We were lucky to catch up with Kristina Haahr recently and have shared our conversation below.
Hi Kristina, thanks for sharing your insights with our community today. Part of your success, no doubt, is due to your work ethic and so we’d love if you could open up about where you got your work ethic from?
Work ethic has a lot of baggage around it, yeah? You hear the advice to hustle. Or the opposite advice to NOT hustle. There’s the mantra to remember we work to live, not live to work. Or work smarter, not harder, We are all out here balancing big full lives. But I think most of us, regardless of what we work at, want to do a good job. We want to do our “job” well. I’m a daughter, a sister, a wife, a mom, a friend, an advocate, a volunteer, and a business owner. And I want to do my level best in every role. That’s a lot to juggle sometimes. In every instance, it’s not only my capacity for work, but my feelings about work that see me through. My work ethic was formed early. My family has always been my biggest role models. My grandfather owned his own business. My dad was also a business owner. I was so lucky to watch him balance work, married life, parenting, and college at the same time–and do it all successfully. Not by chance, but by his decisions every day to show up and do his best. My brother is an amazing musician and golfer because he makes these skills a priority. And now I see it in my children, how they approach a problem earnestly with curiosity and get to work on a solution. I feel good at the end of the day when I know I’ve given all I could. That percentage might change season to season but there’s nothing like closing my laptop at the end of a work day with the satisfaction of having done my tasks to the best of my ability. And I get it from my family.

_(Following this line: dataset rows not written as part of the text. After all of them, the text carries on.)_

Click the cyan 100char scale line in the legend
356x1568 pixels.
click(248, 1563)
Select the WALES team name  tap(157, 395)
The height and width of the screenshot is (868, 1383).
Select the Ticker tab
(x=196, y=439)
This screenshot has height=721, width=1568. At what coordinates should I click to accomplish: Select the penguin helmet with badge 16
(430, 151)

Great, so let’s take a few minutes and cover your story. What should folks know about you and what you do?
I am a freelance book editor partnering with authors to create clear, compelling, page-turning stories. I work in both nonfiction and fiction. And I especially love travel books, self development, contemporary romance, women’s fiction, and cozy mysteries. Make it a paranormal cozy mystery and I’m over the moon. I work as a true partner for my authors, and my role is clear: to make their book better. To hear their voice, to honor the story they want to share, and to help them tell it well. It’s the stories we allow into our hearts that make us who we are. What an honor and a privilege it is to help self and traditionally publishing authors put something out in the world they are proud to call their own. And a story that can burrow in and leave a lasting impression on the hearts of their readers.
Sometimes when I mention what I do, folks think I get to read stories all day long (I do!) fixing the occasional typo or misspelled word. But editing is so much more than that! As a developmental editor, I work with authors on the big picture of their book. The story arc, character development, readability, plot, flow, the voice as a storyteller, and what’s missing from it all. For line and copy editing, I look at the story paragraph by paragraph, line by line, and word by word examining sentence structure, word choices, pacing, logical sequences, style, formatting, and language choices. I also provide manuscript evaluations to give authors a professional answer to “how’s it going” or beta reading, stepping in as an early reader of an early draft. As a proofreader, I do fix formatting, typos, and misspellings. No matter the service, every manuscript is like fireflies in the summer–full of surprise and promise.
Looking back, what do you think were the three qualities, skills, or areas of knowledge that were most impactful in your journey? What advice do you have for folks who are early in their journey in terms of how they can best develop or improve on these?
1. Community! We are built for relationships–that’s why stories are so important. They bind us together through shared experience. Even the introverts like me. For authors, writing can be a solitary experience where it’s just them, the page, and the story that percolates inside. But there are communities for writers out there to break down some of that solitary work. Groups that offer support, beta readers, help with marketing or finding resources, or even accountability to stay creative. My freelance communities like the Freelance Editors Club hosted by Tara Whitaker has resources for running a business to marketing to sharpening my skills as an editor. And my favorite part, a group of editors doing the same work I do to remind me we aren’t out here figuring it out alone. My family, friends, and geographic communities are also important to my success. What’s that saying . . . no one is an island? Find your community! Love them hard.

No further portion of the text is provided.